» Dataset excerpts:

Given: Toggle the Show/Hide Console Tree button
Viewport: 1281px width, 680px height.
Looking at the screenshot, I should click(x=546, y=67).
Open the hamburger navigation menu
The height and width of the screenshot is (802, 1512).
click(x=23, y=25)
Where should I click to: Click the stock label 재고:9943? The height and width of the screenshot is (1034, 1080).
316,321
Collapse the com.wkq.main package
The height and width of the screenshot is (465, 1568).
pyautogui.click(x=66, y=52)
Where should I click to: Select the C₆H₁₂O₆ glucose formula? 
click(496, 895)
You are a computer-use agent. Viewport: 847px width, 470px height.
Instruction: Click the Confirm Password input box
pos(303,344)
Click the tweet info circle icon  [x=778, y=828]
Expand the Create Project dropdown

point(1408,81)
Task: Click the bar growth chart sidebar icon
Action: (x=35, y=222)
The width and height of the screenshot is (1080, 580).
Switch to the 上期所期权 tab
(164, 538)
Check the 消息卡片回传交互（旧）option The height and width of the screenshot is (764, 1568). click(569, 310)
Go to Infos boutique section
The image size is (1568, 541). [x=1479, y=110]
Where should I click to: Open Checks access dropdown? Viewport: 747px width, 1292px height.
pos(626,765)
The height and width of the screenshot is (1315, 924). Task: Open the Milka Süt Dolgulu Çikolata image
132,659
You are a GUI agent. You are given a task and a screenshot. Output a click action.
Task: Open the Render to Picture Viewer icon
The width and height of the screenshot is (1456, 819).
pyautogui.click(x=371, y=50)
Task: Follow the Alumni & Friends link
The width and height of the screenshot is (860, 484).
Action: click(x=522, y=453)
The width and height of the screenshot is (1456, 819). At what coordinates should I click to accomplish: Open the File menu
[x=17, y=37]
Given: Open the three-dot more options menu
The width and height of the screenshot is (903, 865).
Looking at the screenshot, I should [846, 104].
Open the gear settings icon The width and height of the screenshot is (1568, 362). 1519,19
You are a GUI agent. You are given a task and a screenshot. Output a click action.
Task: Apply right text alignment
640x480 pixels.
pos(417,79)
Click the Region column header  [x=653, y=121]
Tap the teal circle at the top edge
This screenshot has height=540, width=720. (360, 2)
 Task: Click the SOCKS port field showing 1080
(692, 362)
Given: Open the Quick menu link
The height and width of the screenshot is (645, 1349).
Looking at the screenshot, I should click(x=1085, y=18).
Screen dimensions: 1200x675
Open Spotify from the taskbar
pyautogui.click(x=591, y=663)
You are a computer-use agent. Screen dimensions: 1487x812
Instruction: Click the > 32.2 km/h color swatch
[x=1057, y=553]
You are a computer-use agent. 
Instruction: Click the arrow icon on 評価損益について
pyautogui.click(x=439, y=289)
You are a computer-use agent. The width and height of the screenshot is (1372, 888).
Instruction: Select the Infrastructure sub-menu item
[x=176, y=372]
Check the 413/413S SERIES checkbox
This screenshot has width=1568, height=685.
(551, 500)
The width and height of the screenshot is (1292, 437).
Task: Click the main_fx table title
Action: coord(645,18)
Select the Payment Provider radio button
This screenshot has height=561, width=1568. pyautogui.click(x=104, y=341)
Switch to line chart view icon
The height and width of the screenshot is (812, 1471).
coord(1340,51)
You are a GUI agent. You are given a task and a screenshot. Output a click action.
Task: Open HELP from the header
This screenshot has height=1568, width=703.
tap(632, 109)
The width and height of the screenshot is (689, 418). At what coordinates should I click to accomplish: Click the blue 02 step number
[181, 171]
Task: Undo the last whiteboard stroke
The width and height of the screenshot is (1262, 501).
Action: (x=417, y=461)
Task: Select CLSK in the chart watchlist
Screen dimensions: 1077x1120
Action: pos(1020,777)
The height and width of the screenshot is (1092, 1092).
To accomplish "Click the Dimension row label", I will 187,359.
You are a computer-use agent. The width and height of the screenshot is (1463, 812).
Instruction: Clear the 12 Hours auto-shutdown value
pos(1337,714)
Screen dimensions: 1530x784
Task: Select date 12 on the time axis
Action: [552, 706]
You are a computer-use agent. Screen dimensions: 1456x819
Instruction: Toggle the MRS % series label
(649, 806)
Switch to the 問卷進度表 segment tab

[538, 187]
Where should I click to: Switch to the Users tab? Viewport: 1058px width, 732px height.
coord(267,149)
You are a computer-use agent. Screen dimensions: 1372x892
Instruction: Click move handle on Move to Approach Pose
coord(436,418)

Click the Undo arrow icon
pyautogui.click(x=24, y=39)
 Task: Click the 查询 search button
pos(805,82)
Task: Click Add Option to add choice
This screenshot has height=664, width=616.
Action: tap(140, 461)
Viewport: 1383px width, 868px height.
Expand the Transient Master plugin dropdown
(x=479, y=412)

» Work to complete: Please render everything from the start of the data above down to and including the line containing "click(496, 895)" as a Markdown table with the columns Row and Line, numbering each row and leaving out blank lines.

» Exercise response:
| Row | Line |
|---|---|
| 1 | Given: Toggle the Show/Hide Console Tree button |
| 2 | Viewport: 1281px width, 680px height. |
| 3 | Looking at the screenshot, I should click(x=546, y=67). |
| 4 | Open the hamburger navigation menu |
| 5 | The height and width of the screenshot is (802, 1512). |
| 6 | click(x=23, y=25) |
| 7 | Where should I click to: Click the stock label 재고:9943? The height and width of the screenshot is (1034, 1080). |
| 8 | 316,321 |
| 9 | Collapse the com.wkq.main package |
| 10 | The height and width of the screenshot is (465, 1568). |
| 11 | pyautogui.click(x=66, y=52) |
| 12 | Where should I click to: Select the C₆H₁₂O₆ glucose formula?  |
| 13 | click(496, 895) |